Irma Wyman

“Since my life had been transformed by a scholarship, I knew exactly what the impact of that was on a person. And being female, I wanted to assist other women who were perhaps getting into the same kinds of challenges that I was.”
Irma Wyman
Irma Wyman

Irma Wyman speaks of her initial contact with CEW as something she had been waiting for. “Where have you been?” she remembers asking, wishing she had had access to a women’s support system in college. Irma had felt the stress of both financial hardship and gender inequity during her years at the U-M College of Engineering. Her parents had permitted her to continue her schooling only after a hefty scholarship offer. Irma still had to work to pay for books and housing during her five-year program. The lack of equal access to resources and study partners in her male-dominated field indicated to Irma the gender-based ostracism present in higher education.

Irma’s persistence in, as she puts it, “living as leanly as I could and working as much as I could, wherever I could” paid off throughout her career. She was appointed Vice President in a Fortune 100 company some 30 years after her graduation, around which time representatives from CEW’s Development Office approached her. Irma was given an invitation to sit on the CEW Advisory Council, at which point she learned of the Center’s mission and some of the challenges it faced.

Irma’s inspiration for becoming a donor has a lot to do with her understanding of struggle and the importance of being given a chance at success: “Since my life had been transformed by a scholarship, I knew exactly what the impact of that was on a person. And being female, I wanted to assist other women who were perhaps getting into the same kinds of challenges that I was.” She adds that “becoming acquainted with what CEW stood for and was accomplishing made me think that it would do a good job. And the one thing that I really value about the fact that CEW is this seat, this source of my scholarship is that it does the selection of the person, and I think the process is excellent.”

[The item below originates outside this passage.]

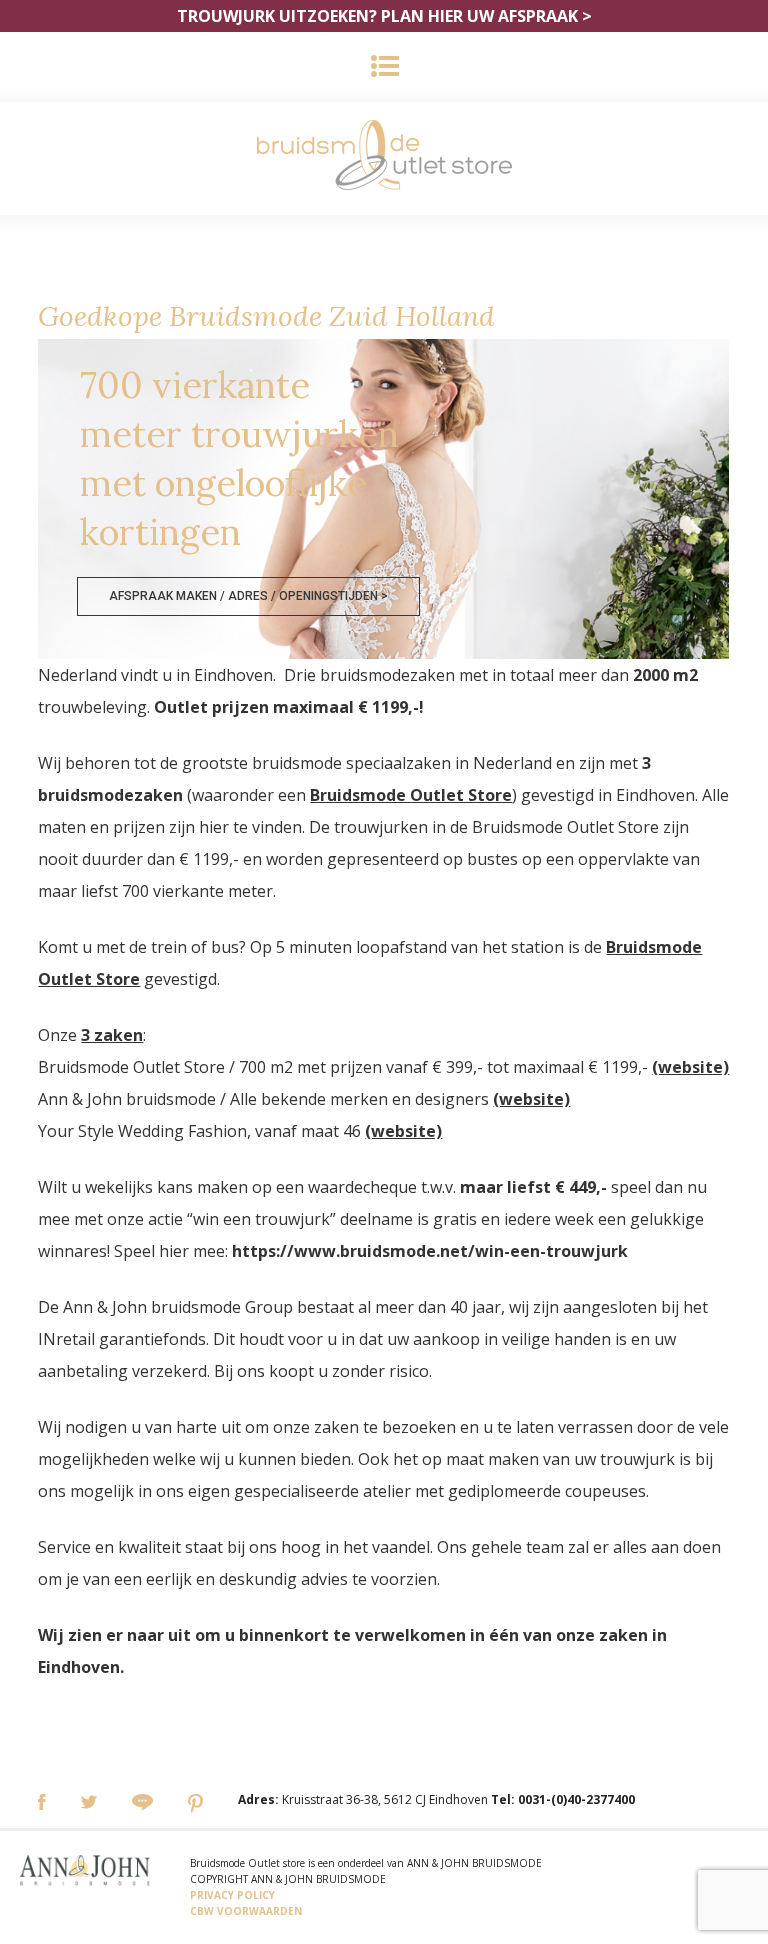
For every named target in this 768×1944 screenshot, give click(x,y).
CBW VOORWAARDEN (246, 1911)
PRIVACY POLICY (232, 1895)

Irma’s support now helps to fund the studies of twenty scholars. “Every one of them has just been outstanding in terms of their need and their ability to use the support,” she says. “It’s kind of a joy for me to see them go through the academic journey and graduate and get jobs and get married and have children and do exciting things and have problems…it’s life…”

“The question is,” Irma says, “how will this go on when I’m not able to be a part of it?” She has spoken with current CEW director Gloria Thomas, and is reportedly “really pleased that she was open to discussing [the continuation of the Wyman scholarship].” She adds, “I’m not going to try to manage anything from the grave, but I would like to have some understanding, at least with the current people in CEW, of how important this is to me.”